La troisième erreur tient à la dépendance aux plateformes. L’essentiel des investissements IA est concentré sur les environnements publicitaires de Google, Meta ou des marketplaces. Or ces écosystèmes optimisent la performance relative, pas la rentabilité individuelle. Ils améliorent le ROAS, pas nécessairement la marge nette. Pendant ce temps, les actifs propriétaires — CRM, data first-party, expertise éditoriale, expérience client — restent sous-exploités. C’est pourtant là que se construit la valeur durable.
Le véritable changement consiste à déplacer le centre de gravité : passer d’une logique de volume à une logique de contribution.
Plutôt que d’augmenter le trafic, il est souvent plus rentable d’améliorer le taux de conversion. Un gain de 0,5 point peut représenter des centaines de milliers d’euros supplémentaires sans hausse du budget média. Analyse fine des parcours, détection des frictions, personnalisation contextuelle selon la probabilité d’achat : l’IA peut ici agir directement sur la rentabilité.
Autre levier décisif : intégrer la marge dans les algorithmes. La plupart des moteurs de recommandation optimisent le taux de clic ou la probabilité d’achat, très rarement la marge unitaire, les coûts logistiques ou le taux de retour. Résultat : on vend plus, mais pas forcément mieux. Une IA réellement stratégique devrait arbitrer en fonction de la contribution nette, en intégrant la probabilité de réachat et la rentabilité globale du panier.
Le contenu constitue également un enjeu sous-estimé. L’IA permet d’en produire à grande échelle, mais l’efficacité éditoriale se dilue dans la quantité. Dans un environnement saturé par des textes générés automatiquement, la crédibilité devient un avantage compétitif. Les marques capables de structurer des hubs éditoriaux experts, des guides décisionnels approfondis et des comparatifs exigeants renforcent la confiance et, par conséquent, la conversion. Le contenu cesse d’être un simple levier SEO pour devenir un actif d’autorité.
Enfin, l’IA révèle toute sa puissance lorsqu’elle est appliquée à la data propriétaire. Historique d’achat, fréquence, panier moyen, comportement post-achat : ces données permettent de construire des segmentations prédictives, d’anticiper le churn et de personnaliser les offres selon la probabilité de réachat. Dans un contexte de hausse structurelle des coûts d’acquisition, la fidélisation devient le véritable levier de marge.
Cela suppose un changement de gouvernance. Jusqu’à présent, l’IA en e-commerce a été principalement pilotée par le marketing. Demain, elle devra être co-pilotée par la finance. Les indicateurs clés évolueront : au-delà du trafic, du ROAS ou du taux de clic, il faudra suivre la marge nette, la contribution par canal, la lifetime value et le coût de rétention.

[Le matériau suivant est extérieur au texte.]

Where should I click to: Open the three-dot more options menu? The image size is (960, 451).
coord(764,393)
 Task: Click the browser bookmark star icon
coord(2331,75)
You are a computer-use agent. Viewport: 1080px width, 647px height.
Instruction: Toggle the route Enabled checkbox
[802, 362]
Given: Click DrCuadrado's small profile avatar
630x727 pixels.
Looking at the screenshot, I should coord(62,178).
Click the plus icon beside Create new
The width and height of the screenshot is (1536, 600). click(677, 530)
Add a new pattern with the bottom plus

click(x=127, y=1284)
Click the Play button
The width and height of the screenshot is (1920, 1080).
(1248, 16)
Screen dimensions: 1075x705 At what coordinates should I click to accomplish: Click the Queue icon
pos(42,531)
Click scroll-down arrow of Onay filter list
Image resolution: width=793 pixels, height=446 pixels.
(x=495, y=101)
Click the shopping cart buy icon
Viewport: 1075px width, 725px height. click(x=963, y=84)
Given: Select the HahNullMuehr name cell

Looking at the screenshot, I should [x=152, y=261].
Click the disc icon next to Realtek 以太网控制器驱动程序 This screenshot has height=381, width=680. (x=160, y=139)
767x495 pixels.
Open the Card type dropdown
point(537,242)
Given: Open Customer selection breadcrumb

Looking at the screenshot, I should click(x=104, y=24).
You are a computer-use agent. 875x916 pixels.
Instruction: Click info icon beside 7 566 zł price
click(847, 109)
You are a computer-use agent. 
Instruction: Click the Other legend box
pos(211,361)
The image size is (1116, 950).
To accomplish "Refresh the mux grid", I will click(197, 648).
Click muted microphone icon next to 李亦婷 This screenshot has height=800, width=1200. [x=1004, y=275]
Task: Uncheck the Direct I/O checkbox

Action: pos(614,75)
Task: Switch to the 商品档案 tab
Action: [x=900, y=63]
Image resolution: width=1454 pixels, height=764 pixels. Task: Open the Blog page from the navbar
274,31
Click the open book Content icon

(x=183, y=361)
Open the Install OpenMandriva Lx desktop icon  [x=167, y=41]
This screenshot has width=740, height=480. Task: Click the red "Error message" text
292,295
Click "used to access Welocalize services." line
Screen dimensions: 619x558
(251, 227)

L’IA n’est ni vertueuse ni destructrice par nature. Elle amplifie la logique existante. Si elle renforce un modèle dépendant du paid et de la course au volume, elle accélérera l’érosion des marges. Si elle soutient une stratégie fondée sur les actifs propriétaires, la fidélisation et la différenciation, elle deviendra un puissant moteur de rentabilité.
La technologie est désormais accessible à tous. La discipline stratégique, elle, reste un choix.